Below code is from go by example - timers

package main

import (
    "time"
    "fmt"
)

func main() {
    runtime.GOMAXPROCS(runtime.NumCPU())
    timer1 := time.NewTimer(time.Second * 1)

    <-timer1.C
    fmt.Println("Timer 1 expired")

    timer2 := time.NewTimer(300) //change the duration to be more shorter
    go func() {
        <-timer2.C
        fmt.Printf("Timer 2 expired")
    }()

    stop2 := timer2.Stop()
    if stop2 {
        fmt.Printf("Timer 2 stopped")
    }
}

If I run above code, the output will be like(result one):

Timer 1 expired
Timer 2 stopped

but if I change the body of the anonymous func to be:

fmt.Printf("Timer 2 expired")
<-timer2.C

the output is still like before. I'm confused, why the second output is not like(result two):

Timer 1 expired
Timer 2 expired
Timer 2 stopped

As per my understanding <-timer2.C blocks the remain of goroutine until the timer channel get a value, so if I put fmt.Printf("Timer 2 expired") after <-timer2.C the output will like result one, but if I put fmt.Printf("Timer 2 expired") before <-timer2.C, I think the print action will not be blocked.

Hope someone could give me a hand, thank you all.


Solution

  • The problem is likely that there's no guaranteed "happens before" relationship between the print statement and the end of the program. When the main Goroutine exits, the whole program exits.
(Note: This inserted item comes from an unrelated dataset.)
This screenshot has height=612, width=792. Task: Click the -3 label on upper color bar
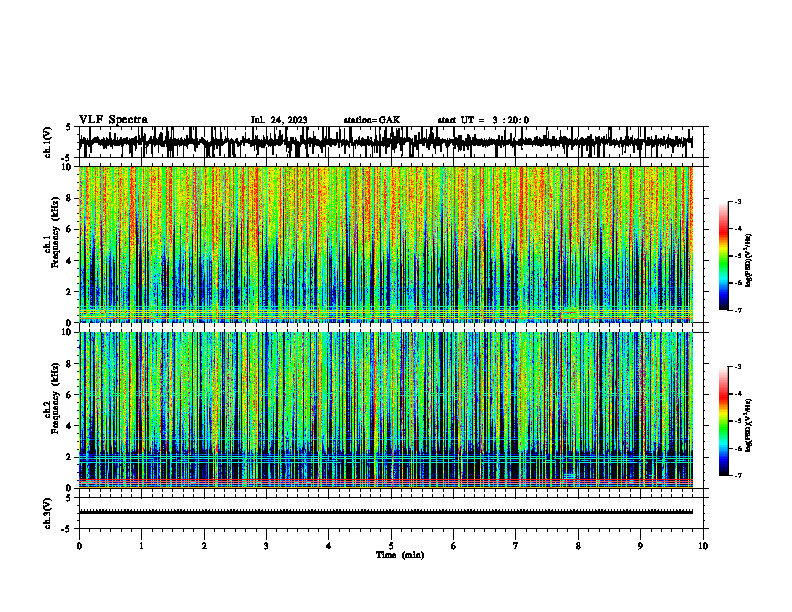pos(738,202)
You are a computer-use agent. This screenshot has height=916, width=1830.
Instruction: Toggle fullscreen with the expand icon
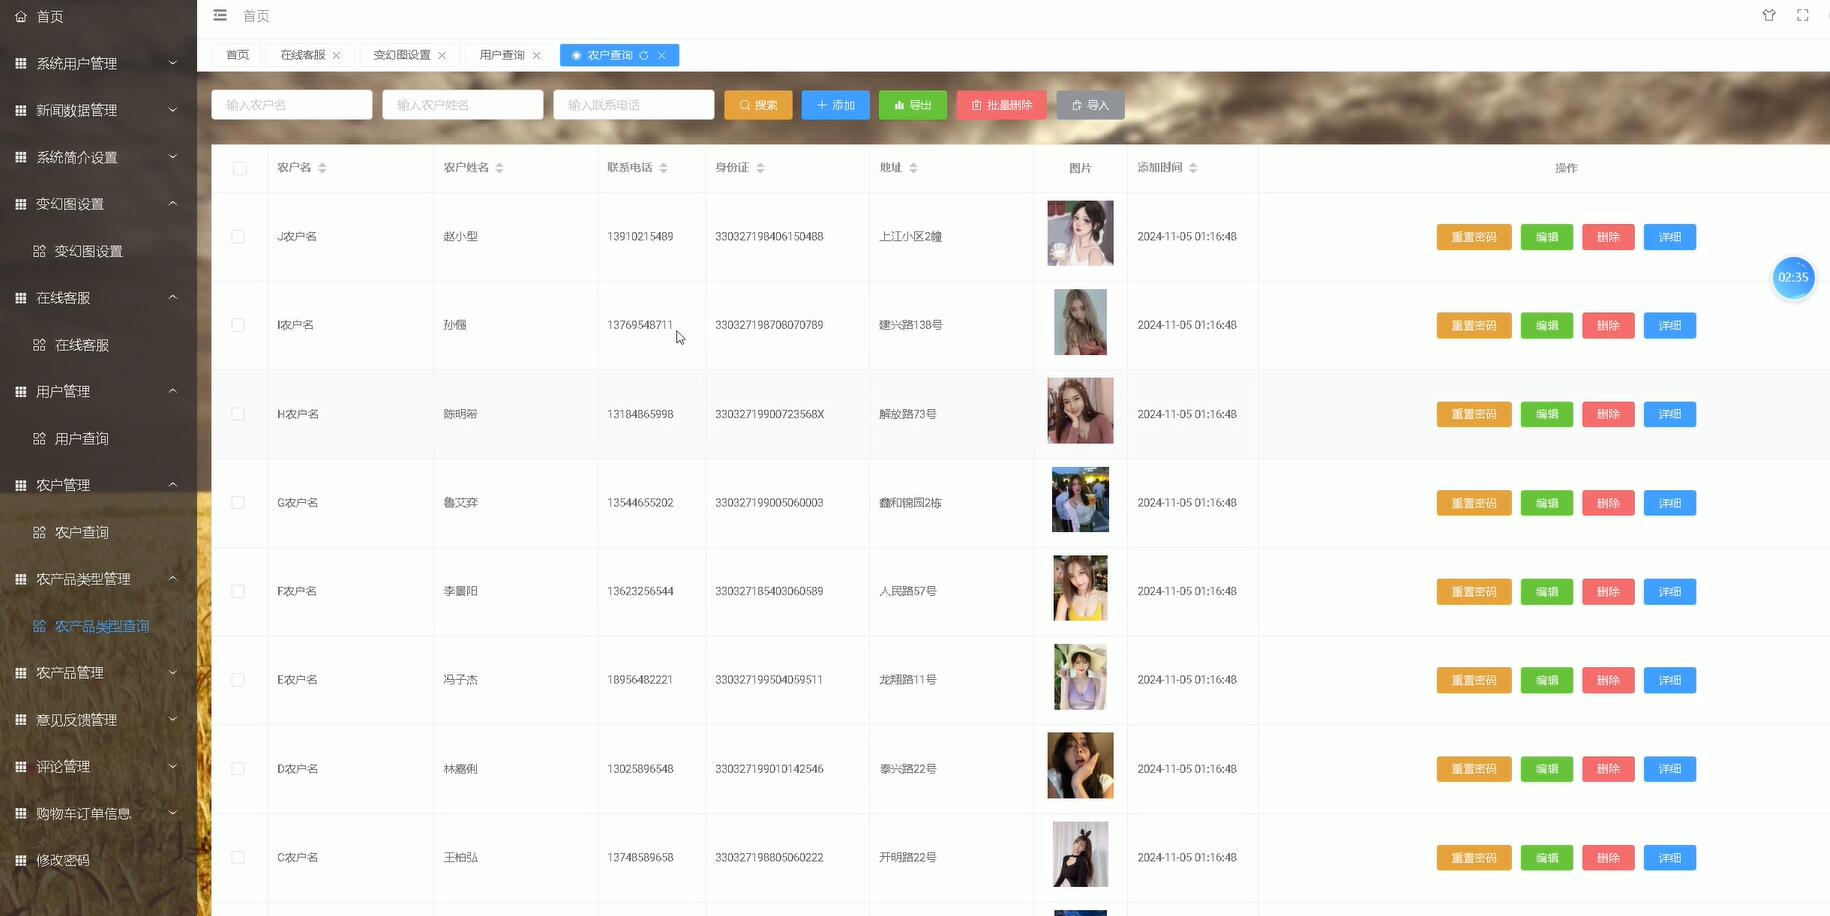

    Goroutines have a startup time, and the runtime has several criteria for when it switches to another running goroutine. What's probably happening is that no code in the anonymous function is ever being executed, because the main goroutine, lacking any blocking operations (or even expensive function calls), exits very quickly

    Changing GOMAXPROCS, as this program attempts to do, can sometimes "fix" that, in that the multiple threads have a chance of sneaking in some code because they don't have to rely on an explicit context switch from the runtime, but without a guaranteed "happens before" relationship, or at least without some statement to intentionally make the main goroutine hang for a while (e.g. the empty select{}, for{} etc) you can't rely on any code outside the main goroutine ever actually running.

    It's entirely possible that on a completely different machine (or even the same machine with less load, or overclocked or...), you'd get the behavior that you expect. Unfortunately since, as you learned, you can't count on it, make sure you synchronize your goroutines.